> **CHALLENGE A**
Rewrite the entries below from the line with "At what coordinates" up to and including the line with "will (1146, 363).", keeping the requests. Multiply every coordinate in the answers by 1.6 and round to whole numbers, with halves rounding up. Give only those lines.

> **DOCUMENT SEGMENT**

— BEGIN —

So why this sudden break from the ages old love affair with the American right of passage, the automobile? What is causing this sudden surge in desire for a more public transit options? There are likely a diverse combination of reasons, including the obvious and unprecedented amount of debt that college student are saddled with during and after college. But there are more interesting and unappreciated factors that are contributing to this trend.
The Rise Of Mobile Technology
While theories abound regarding the skyrocketing desire for transit options in our cities, there is one that virtually everyone understands and agrees with. Smart phones, tablets and mobile technology allows everyone from the hoodie-wearing student to the suit-and-tie business person to access and transmit information on the go. Checking email, making a call, booking a flight, researching a science project… these were all activities that, just a few years ago, could only be accomplished from a desktop computer, or maybe even a clunky laptop. For me personally, as a professional photographer, I can send an invoice and a contract, write a blog post and watch a YouTube video about cats that attack people, all while riding an Amtrak train to Utica, Rome, Schenectady or somewhere else. If I was driving a car, I couldn’t get that work done, nor could I have a good laugh over a fat calico fly tackling a toddler.
I joke, but this is the our world today… our former obsession with the freedom of the automobile has been replaced with our desire for constant information. We are slowly breaking up with the car in favor of a new love, the smartphone. The two could not be more unalike, but more and more we are finding that the two may not be able to coexist.
Licenses Are Harder To Come By
Sam Schwartz, author of the book Street Smart, speaks to the rather drastic decline in the number of licenses acquired over the last 15 years. One of the reasons he mentions is that there are many more steps involved than there used to be for someone who wants to attain a driver’s license. Tests, minimum road hour requirements, mandatory 5 hour courses… this multi-step process was created for greater safety in the hopes of producing a more competent motorist. What it’s likely done is act as a deterrent for many would-be drivers. This might sound puzzling to some, but there is a rule in the business world that says “if you want to keep selling something, never make it harder for the customer to attain it.” Or something like that. This statement is based on the fact that, very often, if your customers have to take one more step to purchase your product or service than they are previously used to, a large percentage will simply walk away in favor of a simpler option. That may be a contributing reason for the decline in license acquisition.
“The Back Seat Generation”

— END —

> **CHALLENGE B**
Answer these questions about the article on the turn away from the car:
(i) What train does the writer mention riding while working?
(ii) What is the title of Sam Schwartz's book?
(iii) How long are the mandatory courses named among the licensing steps?

> **STORED DATA**
— BEGIN —

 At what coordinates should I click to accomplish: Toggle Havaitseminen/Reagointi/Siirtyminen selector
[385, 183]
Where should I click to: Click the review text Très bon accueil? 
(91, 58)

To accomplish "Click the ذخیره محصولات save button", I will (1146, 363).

— END —
— BEGIN —

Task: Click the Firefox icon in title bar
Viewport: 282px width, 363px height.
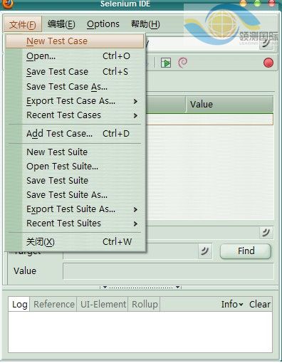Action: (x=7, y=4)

— END —
— BEGIN —

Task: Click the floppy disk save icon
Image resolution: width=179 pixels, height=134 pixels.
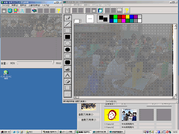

— END —

> **WRITTEN RESPONSE A**
 At what coordinates should I click to accomplish: Toggle Havaitseminen/Reagointi/Siirtyminen selector
[616, 293]
Where should I click to: Click the review text Très bon accueil? 
(146, 93)

To accomplish "Click the ذخیره محصولات save button", I will (1834, 581).

> **WRITTEN RESPONSE B**
(i) An Amtrak train
(ii) Street Smart
(iii) 5 hours